We must take our hats off to the Government because it has been consistent with the banks, and it is clearly on their side. Ministers indicated the recommendations of the Mercer report would be implemented and bankers' pay would be cut, yet top bankers were allowed to make savings by firing low-paid staff, closing branches and cutting customer care. At the same time, the likes of Richie Boucher, the head of Bank of Ireland, continued to pay himself in excess of €800,000. We can provide the facts and eliminate all the bull we have heard from Ministers in this Chamber over the last number of months. Not one of the 2,500 bankers earning above €100,000 in the banks bailed out by this State has taken a penny of a pay cut in base salary this year. Earlier this year the Government refused to use the State's shareholding in Bank of Ireland to force Richie Boucher to take a pay cut.

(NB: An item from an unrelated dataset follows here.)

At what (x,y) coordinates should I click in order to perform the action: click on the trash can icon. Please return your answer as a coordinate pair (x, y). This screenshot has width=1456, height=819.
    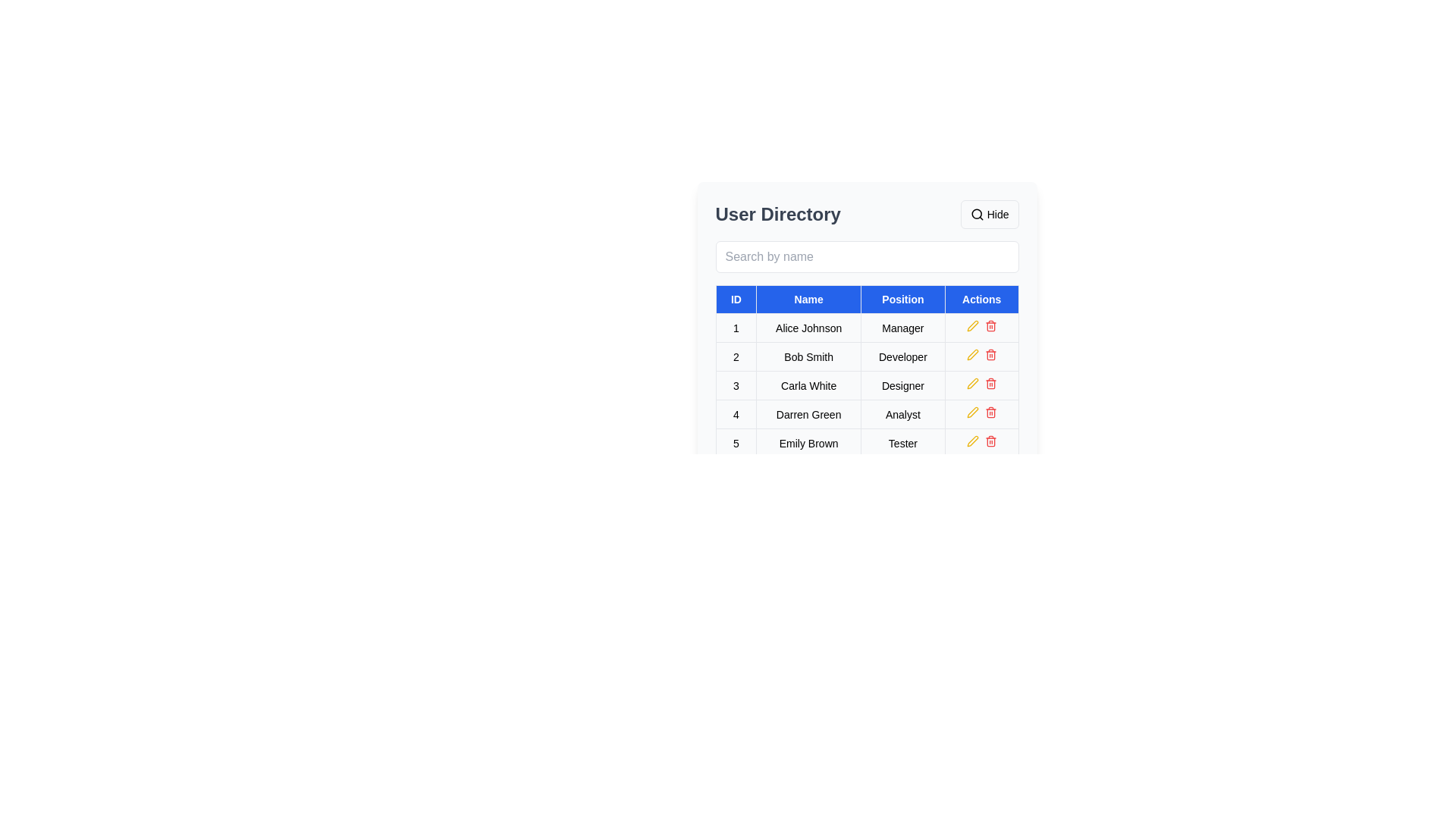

The Taoiseach should riddle me this. He has no problem standing here and telling the citizens who put him in office that the young unemployed must take a cut and tighten their belts, that elderly people must do with less or that those on disability pensions must have less. He has no problem telling children they must soak up the cuts being dished out. Yet he has a problem turning up to the Bank of Ireland annual general meeting and using the power vested in the Government as a shareholder to say to Mr. Boucher that his more than €800,000 in remuneration is not on, as this country is broke and we are making difficult choices.

The Government's priorities have been exposed. How do the Taoiseach and Tánaiste justify to themselves and the Irish people the fact that a 24-year-old, under the Government's policies, can live on €100 per week after today but Mr. Boucher can pay himself over €800,000?